EXERCISE DIRECTIONS
Rewrite the records below as a JSON list of strings, with one string for each line and no blank lines.

LISTED RECORDS
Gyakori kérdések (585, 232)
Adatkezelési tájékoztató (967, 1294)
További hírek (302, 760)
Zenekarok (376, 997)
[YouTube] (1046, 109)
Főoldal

EXERCISE SOLUTION
[
  "Gyakori kérdések (585, 232)",
  "Adatkezelési tájékoztató (967, 1294)",
  "További hírek (302, 760)",
  "Zenekarok (376, 997)",
  "[YouTube] (1046, 109)",
  "Főoldal"
]